For that reason, it's generally always better to use a regular credit card, especially if has a 0% APR intro offer—or even if it has a lower APR than CareCredit's current 26.99%, which many cards do. And of course, regular credit cards can be used in more places, and offer cash back or rewards, too.
CareCredit probably is easier to get than a regular credit card, though—one of the reasons its interest rates are higher. For larger expenses—$1,000 and up—CareCredit does offer longer-term plans at rates that are somewhat more competitive.
What Are Some Alternatives to CareCredit?
First, check to see if your provider privately offers some sort of pay-over-time arrangement. Many large practices and facilities have repayment plans that don't charge interest or fees as long as you pay regularly.
If it's available through your health insurance plan, consider establishing a Health Savings Account (HSA): You contribute money on a pretax basis—usually taken out of your paycheck—and your money gets the chance to grow tax-free until you use it for qualified healthcare expenses. If you're on your employer's group insurance plan, there's a similar tax-advantaged account, the flexible spending account (FSA)—but you usually have to use up all the funds in it within the year you contribute them.
Because CareCredit functions somewhat like a loan, with a set repayment period, you might consider just taking out a personal loan from a bank or credit union instead. You'll pay interest along the way, but it's likely to be at a lower rate than the interest charged by CareCredit if you don't settle your entire debt by the period's end.
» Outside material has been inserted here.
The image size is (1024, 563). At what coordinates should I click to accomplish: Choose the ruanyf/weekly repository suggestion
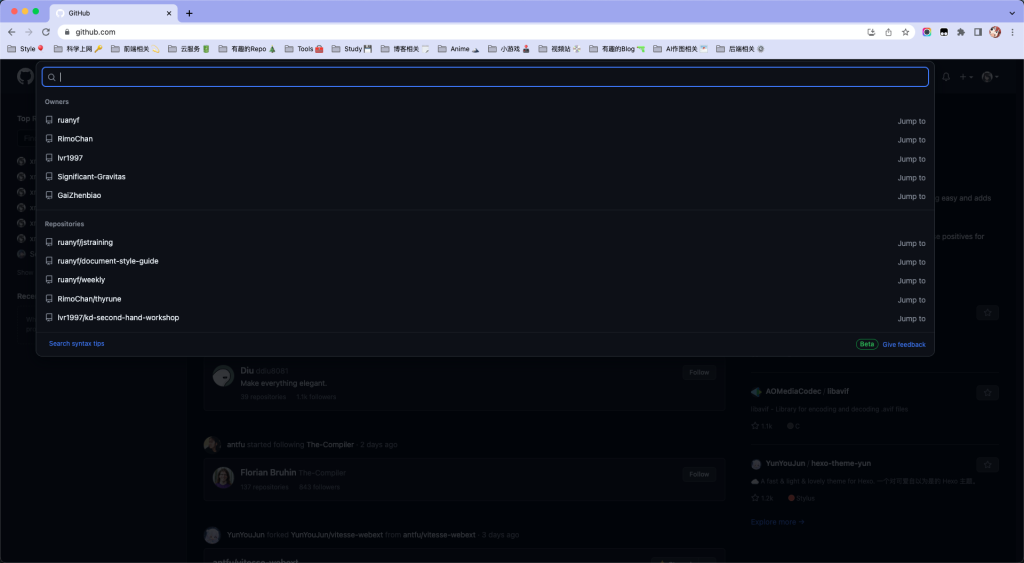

Finally, consider using a regular credit card as an alternative to CareCredit. If you see a card offering a 0% APR promotion, consider applying for it to use in payment of your medical bills. The minimum payments may well be lower. These promo periods often extend for 18 or 24 months, which are as long as CareCredit's. And even if you haven't paid in full by the time the promo ends, you'll probably incur a lower interest rate—and just on the remaining balance, too.
The Bottom Line
Healthcare credit cards provide a way to make medical expenses more manageable. Of course, consumers must remember that the financing behind these credit cards is provided by for-profit companies that are in business to make money. If you're not careful, you can incur significant expenses from the associated fees. Like all credit cards, healthcare-oriented credit cards should be used in a cautious and responsible manner because failure to abide by the terms of the account agreement will be reported to credit bureaus and hurt your credit score. This includes reading the fine print and having a complete understanding of terms and associated expenses.